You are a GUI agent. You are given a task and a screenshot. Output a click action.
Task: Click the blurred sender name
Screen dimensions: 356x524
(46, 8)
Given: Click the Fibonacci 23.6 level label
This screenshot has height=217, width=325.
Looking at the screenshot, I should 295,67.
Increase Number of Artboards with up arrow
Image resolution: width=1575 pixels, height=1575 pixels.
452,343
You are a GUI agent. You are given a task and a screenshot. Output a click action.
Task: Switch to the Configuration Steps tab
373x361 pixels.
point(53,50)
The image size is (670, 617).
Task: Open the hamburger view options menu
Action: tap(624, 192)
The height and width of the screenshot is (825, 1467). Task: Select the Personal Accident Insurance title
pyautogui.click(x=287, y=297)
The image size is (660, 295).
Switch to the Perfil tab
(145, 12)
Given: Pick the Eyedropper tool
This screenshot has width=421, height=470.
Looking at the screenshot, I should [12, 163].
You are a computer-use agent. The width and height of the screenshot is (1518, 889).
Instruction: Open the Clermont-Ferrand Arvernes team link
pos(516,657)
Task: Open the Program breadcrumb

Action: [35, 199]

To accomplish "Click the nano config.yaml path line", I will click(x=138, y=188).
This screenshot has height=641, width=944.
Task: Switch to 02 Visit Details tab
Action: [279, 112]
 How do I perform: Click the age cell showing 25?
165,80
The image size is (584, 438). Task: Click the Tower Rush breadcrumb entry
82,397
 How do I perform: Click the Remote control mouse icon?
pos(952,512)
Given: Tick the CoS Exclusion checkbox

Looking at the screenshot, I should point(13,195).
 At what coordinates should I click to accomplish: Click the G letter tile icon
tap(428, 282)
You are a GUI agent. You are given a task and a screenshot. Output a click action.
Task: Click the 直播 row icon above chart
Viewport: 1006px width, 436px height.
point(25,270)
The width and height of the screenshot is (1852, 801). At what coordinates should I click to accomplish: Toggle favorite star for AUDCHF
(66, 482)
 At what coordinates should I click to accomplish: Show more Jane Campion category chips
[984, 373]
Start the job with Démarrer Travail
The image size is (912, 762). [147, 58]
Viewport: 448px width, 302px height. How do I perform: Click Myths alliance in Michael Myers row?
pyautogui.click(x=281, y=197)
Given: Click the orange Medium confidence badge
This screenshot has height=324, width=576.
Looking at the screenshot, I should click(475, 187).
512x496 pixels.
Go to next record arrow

> _WHAT THE TASK REQUIRES_: Please transcribe exactly the line containing "How do I perform: Click the Remote" and every line after it to the end of the data, and no other lines.

> _EXERCISE RESULT_:
 How do I perform: Click the Remote control mouse icon?
pos(952,512)
Given: Tick the CoS Exclusion checkbox

Looking at the screenshot, I should point(13,195).
 At what coordinates should I click to accomplish: Click the G letter tile icon
tap(428, 282)
You are a GUI agent. You are given a task and a screenshot. Output a click action.
Task: Click the 直播 row icon above chart
Viewport: 1006px width, 436px height.
point(25,270)
The width and height of the screenshot is (1852, 801). At what coordinates should I click to accomplish: Toggle favorite star for AUDCHF
(66, 482)
 At what coordinates should I click to accomplish: Show more Jane Campion category chips
[984, 373]
Start the job with Démarrer Travail
The image size is (912, 762). [147, 58]
Viewport: 448px width, 302px height. How do I perform: Click Myths alliance in Michael Myers row?
pyautogui.click(x=281, y=197)
Given: Click the orange Medium confidence badge
This screenshot has height=324, width=576.
Looking at the screenshot, I should click(475, 187).
512x496 pixels.
Go to next record arrow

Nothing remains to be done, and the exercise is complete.